▶ _TEXTE DE L'EXERCICE_
%%

Un fauteuil pour trois

Ce samedi soir, le Maroc, le Sénégal et l’Egypte seront fixés sur leur sort. Seul l’un d’entre eux ira au pays du Soleil Levant pour la Coupe du monde 2002. Des larmes de joie et de tristesse en perspective.

A Rabat, on croise les doigts et on prie pour que les Algériens gagnent leur duel face aux Pharaons. Avec trois points d’avance, les Lions de l’Atlas ne sont pas sûrs de leur billet pour le mondial 2002. Ayant un match d’avance sur les autres équipes, ils auront les yeux rivés sur leurs postes de télévision. Leur qualification dépend de la défaite des Egyptiens en Algérie et des Sénégalais en Namibie. Ils sont effectivement mal placés au goal average, à la différence de buts.

Les Pharaons ont débarqué en Algérie depuis mardi denier. Histoire de mettre la pression sur leurs adversaires et de tâter le pouls des Fennecs.  » Nous sommes venus jouer avec la ferme intention de rentrer avec la victoire. », répète à l’envi Adly, le directeur technique. Battus 5-2 au Caire, les Fennecs veulent faire bonne figure. Mais l’équipe a été entièrement rajeunie, remodelée. Une victoire est vitale pour les Pharaons s’ils veulent continuer leur aventure mondiale. Et une victoire fleuve -prouesse qui paraît improbable- leur ouvrirait le chemin de Séoul.

%%

▶ _DONNÉES À EXAMINER_
%%

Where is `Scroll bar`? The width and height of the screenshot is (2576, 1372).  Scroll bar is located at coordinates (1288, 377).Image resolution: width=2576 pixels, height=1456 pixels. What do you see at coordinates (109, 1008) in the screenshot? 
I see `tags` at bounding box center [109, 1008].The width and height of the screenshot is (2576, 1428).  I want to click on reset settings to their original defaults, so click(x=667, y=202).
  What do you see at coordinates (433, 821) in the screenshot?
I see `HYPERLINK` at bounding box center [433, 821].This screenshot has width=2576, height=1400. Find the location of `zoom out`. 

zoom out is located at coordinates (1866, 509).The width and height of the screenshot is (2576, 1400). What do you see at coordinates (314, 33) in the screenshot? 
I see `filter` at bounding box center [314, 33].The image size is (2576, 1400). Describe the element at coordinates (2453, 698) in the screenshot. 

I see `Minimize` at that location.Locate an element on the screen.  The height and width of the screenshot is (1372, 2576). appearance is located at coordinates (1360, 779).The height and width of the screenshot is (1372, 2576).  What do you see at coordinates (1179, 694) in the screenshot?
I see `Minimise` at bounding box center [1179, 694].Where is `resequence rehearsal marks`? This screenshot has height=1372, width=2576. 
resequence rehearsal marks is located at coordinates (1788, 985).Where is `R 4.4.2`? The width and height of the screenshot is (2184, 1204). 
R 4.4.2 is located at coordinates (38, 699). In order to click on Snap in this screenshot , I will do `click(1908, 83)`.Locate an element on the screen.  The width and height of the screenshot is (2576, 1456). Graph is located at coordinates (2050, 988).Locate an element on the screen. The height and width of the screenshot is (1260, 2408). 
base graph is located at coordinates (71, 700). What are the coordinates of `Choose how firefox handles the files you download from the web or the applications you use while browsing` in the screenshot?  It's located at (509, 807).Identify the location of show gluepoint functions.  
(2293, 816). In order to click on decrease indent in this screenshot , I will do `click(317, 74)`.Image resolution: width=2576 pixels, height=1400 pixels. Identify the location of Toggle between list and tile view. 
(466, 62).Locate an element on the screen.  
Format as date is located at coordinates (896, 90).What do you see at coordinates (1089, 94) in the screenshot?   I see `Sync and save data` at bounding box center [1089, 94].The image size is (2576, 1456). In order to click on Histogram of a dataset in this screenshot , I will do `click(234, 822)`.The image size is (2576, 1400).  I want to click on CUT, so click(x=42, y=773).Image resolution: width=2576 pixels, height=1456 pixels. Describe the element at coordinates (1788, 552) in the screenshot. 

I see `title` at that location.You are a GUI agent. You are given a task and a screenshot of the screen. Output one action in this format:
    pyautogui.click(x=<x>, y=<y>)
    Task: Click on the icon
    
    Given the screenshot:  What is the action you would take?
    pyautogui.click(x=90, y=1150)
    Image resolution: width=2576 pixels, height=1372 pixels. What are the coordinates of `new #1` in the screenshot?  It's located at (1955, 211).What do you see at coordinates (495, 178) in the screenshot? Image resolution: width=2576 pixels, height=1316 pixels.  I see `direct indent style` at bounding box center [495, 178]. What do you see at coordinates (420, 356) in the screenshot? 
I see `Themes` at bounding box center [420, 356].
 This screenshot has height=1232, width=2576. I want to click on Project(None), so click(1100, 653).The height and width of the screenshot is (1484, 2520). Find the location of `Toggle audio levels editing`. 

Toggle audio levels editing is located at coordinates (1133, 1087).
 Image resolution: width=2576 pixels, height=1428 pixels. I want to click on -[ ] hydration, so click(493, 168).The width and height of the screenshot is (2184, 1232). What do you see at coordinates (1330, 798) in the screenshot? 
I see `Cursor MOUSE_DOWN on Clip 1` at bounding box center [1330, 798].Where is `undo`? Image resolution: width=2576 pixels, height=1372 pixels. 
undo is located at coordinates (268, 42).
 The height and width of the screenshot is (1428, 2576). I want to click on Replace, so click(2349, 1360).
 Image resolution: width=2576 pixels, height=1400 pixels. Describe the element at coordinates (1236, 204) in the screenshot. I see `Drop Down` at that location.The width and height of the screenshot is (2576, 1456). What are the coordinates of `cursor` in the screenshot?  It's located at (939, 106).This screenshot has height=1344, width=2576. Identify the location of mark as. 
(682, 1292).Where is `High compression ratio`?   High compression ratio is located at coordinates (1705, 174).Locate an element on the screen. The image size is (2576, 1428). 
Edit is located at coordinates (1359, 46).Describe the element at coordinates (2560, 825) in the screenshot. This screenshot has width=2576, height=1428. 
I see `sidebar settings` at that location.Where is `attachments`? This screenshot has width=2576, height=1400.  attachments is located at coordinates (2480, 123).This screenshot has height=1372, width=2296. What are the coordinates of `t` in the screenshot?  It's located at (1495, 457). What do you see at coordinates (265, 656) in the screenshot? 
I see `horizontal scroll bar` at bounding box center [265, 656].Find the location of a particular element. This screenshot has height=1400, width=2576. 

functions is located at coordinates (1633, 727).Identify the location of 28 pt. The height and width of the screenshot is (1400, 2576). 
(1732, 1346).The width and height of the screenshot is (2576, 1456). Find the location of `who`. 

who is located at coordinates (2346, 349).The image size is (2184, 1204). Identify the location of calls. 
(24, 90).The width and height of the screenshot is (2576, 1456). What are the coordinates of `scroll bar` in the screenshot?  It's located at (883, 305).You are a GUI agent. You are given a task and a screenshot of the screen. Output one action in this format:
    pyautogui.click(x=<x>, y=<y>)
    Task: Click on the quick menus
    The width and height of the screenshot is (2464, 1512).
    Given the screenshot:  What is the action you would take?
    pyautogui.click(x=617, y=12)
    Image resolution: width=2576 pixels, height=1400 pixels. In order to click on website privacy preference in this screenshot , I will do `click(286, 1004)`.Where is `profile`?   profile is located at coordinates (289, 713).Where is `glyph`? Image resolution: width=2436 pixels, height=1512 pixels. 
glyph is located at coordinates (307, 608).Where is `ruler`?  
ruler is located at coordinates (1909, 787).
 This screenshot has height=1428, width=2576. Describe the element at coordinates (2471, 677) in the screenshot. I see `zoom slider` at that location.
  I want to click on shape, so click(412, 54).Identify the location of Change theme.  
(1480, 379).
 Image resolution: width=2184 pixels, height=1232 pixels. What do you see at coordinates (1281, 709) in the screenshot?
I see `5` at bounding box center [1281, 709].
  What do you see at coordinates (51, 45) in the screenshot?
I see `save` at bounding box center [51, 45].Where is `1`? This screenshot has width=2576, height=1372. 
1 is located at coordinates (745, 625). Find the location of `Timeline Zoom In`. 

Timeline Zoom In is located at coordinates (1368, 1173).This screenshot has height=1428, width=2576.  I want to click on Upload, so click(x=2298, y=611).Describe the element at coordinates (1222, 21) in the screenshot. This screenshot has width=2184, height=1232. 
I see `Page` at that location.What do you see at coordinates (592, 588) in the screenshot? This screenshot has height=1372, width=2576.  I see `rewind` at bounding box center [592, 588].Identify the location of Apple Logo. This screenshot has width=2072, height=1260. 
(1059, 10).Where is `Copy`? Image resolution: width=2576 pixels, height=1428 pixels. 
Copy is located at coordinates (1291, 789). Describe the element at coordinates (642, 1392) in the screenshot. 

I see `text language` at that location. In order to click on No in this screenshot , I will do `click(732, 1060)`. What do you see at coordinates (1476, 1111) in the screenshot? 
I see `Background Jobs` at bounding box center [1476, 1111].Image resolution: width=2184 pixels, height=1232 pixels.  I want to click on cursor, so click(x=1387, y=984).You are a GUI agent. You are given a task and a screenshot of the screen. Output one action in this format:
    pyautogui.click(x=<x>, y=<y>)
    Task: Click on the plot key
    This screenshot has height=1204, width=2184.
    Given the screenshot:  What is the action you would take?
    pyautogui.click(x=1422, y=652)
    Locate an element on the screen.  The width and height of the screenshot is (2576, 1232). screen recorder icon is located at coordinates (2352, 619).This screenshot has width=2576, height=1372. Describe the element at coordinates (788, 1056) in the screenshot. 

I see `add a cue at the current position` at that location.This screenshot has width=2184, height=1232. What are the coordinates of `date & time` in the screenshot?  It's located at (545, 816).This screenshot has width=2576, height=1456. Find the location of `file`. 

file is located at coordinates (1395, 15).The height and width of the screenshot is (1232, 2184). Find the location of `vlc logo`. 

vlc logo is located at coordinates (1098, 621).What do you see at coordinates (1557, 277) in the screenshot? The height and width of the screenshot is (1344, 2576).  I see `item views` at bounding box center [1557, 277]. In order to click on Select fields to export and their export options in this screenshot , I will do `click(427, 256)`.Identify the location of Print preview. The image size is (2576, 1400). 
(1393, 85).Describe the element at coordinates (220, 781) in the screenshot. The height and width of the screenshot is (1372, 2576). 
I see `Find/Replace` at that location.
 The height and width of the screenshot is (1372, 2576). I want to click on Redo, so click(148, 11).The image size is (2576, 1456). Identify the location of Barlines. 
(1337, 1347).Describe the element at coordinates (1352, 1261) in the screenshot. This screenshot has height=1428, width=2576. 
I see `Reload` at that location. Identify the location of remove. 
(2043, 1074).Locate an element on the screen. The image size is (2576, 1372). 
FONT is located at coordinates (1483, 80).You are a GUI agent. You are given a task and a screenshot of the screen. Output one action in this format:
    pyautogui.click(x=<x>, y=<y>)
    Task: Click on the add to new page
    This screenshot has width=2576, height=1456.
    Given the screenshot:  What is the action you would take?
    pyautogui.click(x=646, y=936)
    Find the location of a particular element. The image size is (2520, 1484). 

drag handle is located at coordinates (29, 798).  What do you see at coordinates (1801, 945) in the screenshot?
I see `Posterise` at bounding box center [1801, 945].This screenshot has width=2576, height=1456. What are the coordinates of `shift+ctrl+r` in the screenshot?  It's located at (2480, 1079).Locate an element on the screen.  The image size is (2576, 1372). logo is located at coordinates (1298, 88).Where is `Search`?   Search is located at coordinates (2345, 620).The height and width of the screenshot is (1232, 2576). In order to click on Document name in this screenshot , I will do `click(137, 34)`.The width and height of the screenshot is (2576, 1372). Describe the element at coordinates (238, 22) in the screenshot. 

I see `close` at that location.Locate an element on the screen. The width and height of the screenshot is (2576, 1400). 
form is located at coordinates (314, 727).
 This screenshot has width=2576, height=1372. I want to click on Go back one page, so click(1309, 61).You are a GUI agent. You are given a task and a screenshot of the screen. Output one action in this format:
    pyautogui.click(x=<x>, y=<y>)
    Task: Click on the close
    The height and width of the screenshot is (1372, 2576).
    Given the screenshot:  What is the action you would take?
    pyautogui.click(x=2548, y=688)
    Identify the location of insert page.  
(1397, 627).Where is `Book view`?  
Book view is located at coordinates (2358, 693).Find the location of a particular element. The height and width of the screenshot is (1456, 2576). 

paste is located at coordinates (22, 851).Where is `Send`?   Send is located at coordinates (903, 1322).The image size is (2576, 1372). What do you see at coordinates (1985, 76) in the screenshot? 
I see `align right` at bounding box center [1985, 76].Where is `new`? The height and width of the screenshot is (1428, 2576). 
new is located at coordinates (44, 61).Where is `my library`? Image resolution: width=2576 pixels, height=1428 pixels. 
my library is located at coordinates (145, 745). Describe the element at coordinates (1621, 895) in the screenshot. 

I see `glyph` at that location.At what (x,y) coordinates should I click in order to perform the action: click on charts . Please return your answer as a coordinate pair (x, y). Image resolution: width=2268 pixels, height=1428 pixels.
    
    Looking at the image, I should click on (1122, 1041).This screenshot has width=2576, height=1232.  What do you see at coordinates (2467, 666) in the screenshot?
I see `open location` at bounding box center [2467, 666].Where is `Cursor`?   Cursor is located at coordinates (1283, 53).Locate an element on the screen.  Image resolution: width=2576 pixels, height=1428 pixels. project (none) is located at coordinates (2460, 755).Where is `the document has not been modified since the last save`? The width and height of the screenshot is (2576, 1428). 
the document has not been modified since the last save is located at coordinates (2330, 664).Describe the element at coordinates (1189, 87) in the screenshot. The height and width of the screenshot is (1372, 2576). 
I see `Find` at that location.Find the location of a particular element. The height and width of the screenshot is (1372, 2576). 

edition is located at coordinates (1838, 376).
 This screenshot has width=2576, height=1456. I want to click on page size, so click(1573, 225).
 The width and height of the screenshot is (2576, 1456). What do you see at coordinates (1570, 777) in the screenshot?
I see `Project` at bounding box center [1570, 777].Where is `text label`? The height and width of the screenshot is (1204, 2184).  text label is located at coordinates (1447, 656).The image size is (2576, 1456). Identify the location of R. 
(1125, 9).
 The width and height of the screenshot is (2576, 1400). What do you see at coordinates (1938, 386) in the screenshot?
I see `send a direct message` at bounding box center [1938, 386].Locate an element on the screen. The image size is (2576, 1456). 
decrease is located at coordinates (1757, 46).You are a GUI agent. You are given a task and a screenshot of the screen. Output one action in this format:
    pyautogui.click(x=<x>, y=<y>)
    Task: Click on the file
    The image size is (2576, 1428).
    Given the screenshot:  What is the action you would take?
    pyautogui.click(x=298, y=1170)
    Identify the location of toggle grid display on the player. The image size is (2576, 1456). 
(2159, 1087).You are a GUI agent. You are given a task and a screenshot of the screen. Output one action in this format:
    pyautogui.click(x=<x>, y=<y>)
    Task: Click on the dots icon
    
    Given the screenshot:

%%

▶ _CONSIGNES DE TRAVAIL_
1. Relevez tous les surnoms d'équipes nationales employés dans l'article sur la qualification pour la Coupe du monde 2002.
2. Poursuivez l'article sur la qualification pour la Coupe du monde 2002 à partir de sa dernière phrase.
La liste n'a aucun rôle dans ce travail.

▶ _CORRIGÉ DES ACTIVITÉS_
1. les Lions de l'Atlas, les Pharaons, les Fennecs

2.
Le pari de Bruno

L’entraîneur français des Lions, Bruno Metsu, est en train de gagner son pari : emmener les Lions à Séoul ou à Tokyo, les deux capitales qui accueilleront la Coupe du monde 2002. Les Sénégalais, qui n’étaient pas favoris dans  » ce groupe de la mort « , s’étaient frayé leur chemin en bousculant tous les prétendants. Les protégés de Bruno Metsu sont même allés battre les Marocains chez eux.

Les Lions auront un avantage certain à Windhock, en Namibie. Très motivés, les Sénégalais affronteront une équipe namibienne très démunie. Les  » Brave Warriors  » ont encaissé 12 buts lors des deux derniers matchs. Les Lions ne cachent pas que leur objectif est de mettre au moins cinq ballons au fond des filets pour éviter toute mauvaise surprise d’Alger.

Demain, il y aura des larmes de joie à Dakar, Rabat ou le Caire. Il n’y aura qu’un seul qualifié. Les deux autres regarderont le mondial devant la télé.